L’assiette de choux-fleurs à la cantine, cet enjeu local insoupçonné
Insipide, cette assiette de choux-fleurs à la cantine? Stop aux clichés: ce plat est non seulement un concentré de saveurs quand il est bien cuisiné, mais c’est aussi un concentré d’enjeux que votre commune affronte au quotidien.
Dernièrement, l’alimentation durable s’est imposée au sein des collectivités locales, compétentes pour gérer la restauration collective des établissements tels que les crèches, les écoles, les maisons de repos, etc. La question est double: pourquoi et comment agir sur l’alimentation durable au niveau local?
Une solution apportée à trois enjeux
Un, aller vers plus de local allège la facture climatique. D’après une étude de Carbone 4, la priorisation des produits locaux, l’introduction d’un repas végétarien hebdomadaire et l’imposition d’un seuil maximal d'émissions de GES (gaz à effet de serre) permettraient une diminution de près de 23% de l’empreinte carbone des marchés publics alimentaires européens en cinq ans. En vue d’une trajectoire zéro carbone à l’horizon 2050, ce levier d’action ne peut être négligé.
Deux, le circuit court est une réponse à la crise agricole alimentée par des faibles revenus pour des conditions de travail difficiles. Les marchés publics d’alimentation durable viennent soutenir une agriculture familiale, de proximité et qualitative, permettant à la fois des revenus sécurisés pour les petits exploitants et la création d’emplois dans cette filière délaissée.
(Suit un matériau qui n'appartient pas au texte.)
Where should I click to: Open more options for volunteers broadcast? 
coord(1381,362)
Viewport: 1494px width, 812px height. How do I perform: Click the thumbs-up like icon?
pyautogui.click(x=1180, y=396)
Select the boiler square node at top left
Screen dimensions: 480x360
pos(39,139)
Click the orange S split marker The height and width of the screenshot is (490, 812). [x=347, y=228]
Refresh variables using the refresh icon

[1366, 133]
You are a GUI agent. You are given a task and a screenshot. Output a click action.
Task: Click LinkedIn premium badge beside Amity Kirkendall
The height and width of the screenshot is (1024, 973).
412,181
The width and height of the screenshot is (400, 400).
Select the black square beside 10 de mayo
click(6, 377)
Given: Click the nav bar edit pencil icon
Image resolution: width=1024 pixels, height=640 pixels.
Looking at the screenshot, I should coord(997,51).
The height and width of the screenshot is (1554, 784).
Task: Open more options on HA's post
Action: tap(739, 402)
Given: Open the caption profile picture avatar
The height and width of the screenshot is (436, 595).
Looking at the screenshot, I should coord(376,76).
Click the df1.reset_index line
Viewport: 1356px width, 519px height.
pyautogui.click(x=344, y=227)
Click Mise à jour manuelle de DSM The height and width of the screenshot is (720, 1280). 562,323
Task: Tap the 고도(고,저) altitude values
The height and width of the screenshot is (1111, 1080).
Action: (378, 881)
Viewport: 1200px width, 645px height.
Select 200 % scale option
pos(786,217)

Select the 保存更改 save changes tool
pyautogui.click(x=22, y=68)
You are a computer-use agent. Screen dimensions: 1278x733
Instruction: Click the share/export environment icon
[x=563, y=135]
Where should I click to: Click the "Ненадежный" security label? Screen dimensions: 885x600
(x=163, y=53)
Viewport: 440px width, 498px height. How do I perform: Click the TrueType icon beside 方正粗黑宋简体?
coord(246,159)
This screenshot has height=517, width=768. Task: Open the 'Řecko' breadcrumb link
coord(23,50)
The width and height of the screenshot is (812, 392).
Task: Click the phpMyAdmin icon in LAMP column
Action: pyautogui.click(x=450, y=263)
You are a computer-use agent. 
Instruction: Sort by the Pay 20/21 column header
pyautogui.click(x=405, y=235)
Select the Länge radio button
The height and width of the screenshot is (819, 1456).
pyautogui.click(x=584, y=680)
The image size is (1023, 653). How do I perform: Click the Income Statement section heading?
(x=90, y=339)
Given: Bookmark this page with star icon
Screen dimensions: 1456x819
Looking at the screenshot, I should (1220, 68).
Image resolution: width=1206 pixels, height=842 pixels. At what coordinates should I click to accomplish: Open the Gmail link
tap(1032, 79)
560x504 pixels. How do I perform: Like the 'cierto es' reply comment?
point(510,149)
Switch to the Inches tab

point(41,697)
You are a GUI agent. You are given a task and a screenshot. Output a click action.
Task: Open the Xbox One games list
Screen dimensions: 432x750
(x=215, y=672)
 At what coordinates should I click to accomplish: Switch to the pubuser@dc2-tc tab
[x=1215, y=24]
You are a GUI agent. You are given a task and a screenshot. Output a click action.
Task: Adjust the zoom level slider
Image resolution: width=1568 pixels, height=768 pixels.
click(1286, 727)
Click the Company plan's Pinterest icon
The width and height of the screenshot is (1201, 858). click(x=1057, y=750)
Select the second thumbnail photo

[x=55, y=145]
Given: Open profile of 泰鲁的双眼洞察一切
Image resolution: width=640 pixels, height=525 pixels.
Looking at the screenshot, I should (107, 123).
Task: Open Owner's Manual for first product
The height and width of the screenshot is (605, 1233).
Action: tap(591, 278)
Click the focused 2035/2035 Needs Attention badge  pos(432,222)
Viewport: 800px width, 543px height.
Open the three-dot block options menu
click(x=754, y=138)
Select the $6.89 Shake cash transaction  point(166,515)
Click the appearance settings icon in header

Trois, le local sert une ambition sociale importante: celle de mettre une alimentation saine et abordable à disposition de tous, et au premier rang, les plus précaires de notre société. Elle garantit que tout enfant recevra, quatre fois par semaine, un repas de qualité à l’heure où la précarité alimentaire frappe toujours plus de familles belges.
L’alimentation durable à la cantine fait chou blanc
En dépit de ces arguments de bon sens en faveur du local dans la commande publique, la Commission européenne a forcé la Ville de Bruxelles à renoncer à son ambition. En cause, la libre circulation des marchandises, qui imprègne les règles des marchés publics. Ainsi, il est normalement interdit à tout marché public d’être conçu de manière à favoriser un opérateur sur la base d’un critère géographique. De même, les critères de choix d’une offre doivent être en rapport direct avec l’objet du marché.
Difficile donc de donner une préférence à des produits agricoles locaux ou d’utiliser le bilan carbone d’une entreprise comme critère de choix d’une offre. Pour approvisionner leurs cantines, les communes et CPAS dépendent d’un cadre juridique sur lequel elles ont peu de prise. Il faut le reconnaître: si la réglementation des marchés publics ne permet pas à ses utilisateurs d’atteindre des objectifs légitimes et nécessaires, c’est qu’elle doit être revue.
Perspectives: les carottes ne sont pas (encore) cuites
La future Commission européenne vient d’être mandatée pour envisager l’adaptation des règles européennes des marchés publics. La cohérence et la lisibilité démocratique exigent que les règles des marchés publics soient en accord avec les autres normes, dont le Pacte Vert européen. L’adoption de quelques mesures simples et efficaces est nécessaire, comme la création d’une exception agricole sur les marchés publics et un effort accru d'ouverture des marchés publics aux PME.
En attendant, la collectivité locale est le dernier échelon où se réalisent les orientations stratégiques adoptées aux niveaux national et européen. C’est aussi l’interface principale du citoyen avec l’appareil de l’État. À ce titre, elle joue un rôle crucial pour maintenir la confiance entre les citoyens et les institutions. Encore faut-il que les collectivités locales aient les moyens de leurs ambitions pour ne pas décevoir les citoyens.
Plus les collectivités seront nombreuses à agir, plus elles contribueront à une pression essentielle pour faire bouger les lignes des politiques nationale et européenne.
Des actions possibles dès à présent
Dans l’intervalle, les élus locaux ont la responsabilité d’avancer sans s’abriter derrière les obstacles réglementaires, aussi réels soient-ils. Ils peuvent agir sur trois éléments.
D’une part, tenir une politique de renforcement du service public, à travers le recrutement et la formation des agents. D’autre part, mutualiser leurs ressources avec d’autres acteurs locaux afin de réaliser les meilleurs achats groupés possibles. Enfin, développer une culture de la prise de risque et de l’innovation dans les prises de décision communales, par exemple en valorisant le patrimoine foncier agricole communal (évalué à plusieurs dizaines de milliers d’hectares en Wallonie, environ 7% de sa surface agricole utile) en vue d’une production destinée aux cantines, à l’instar de la Ville de Bruxelles ou du CPAS de Pepinster.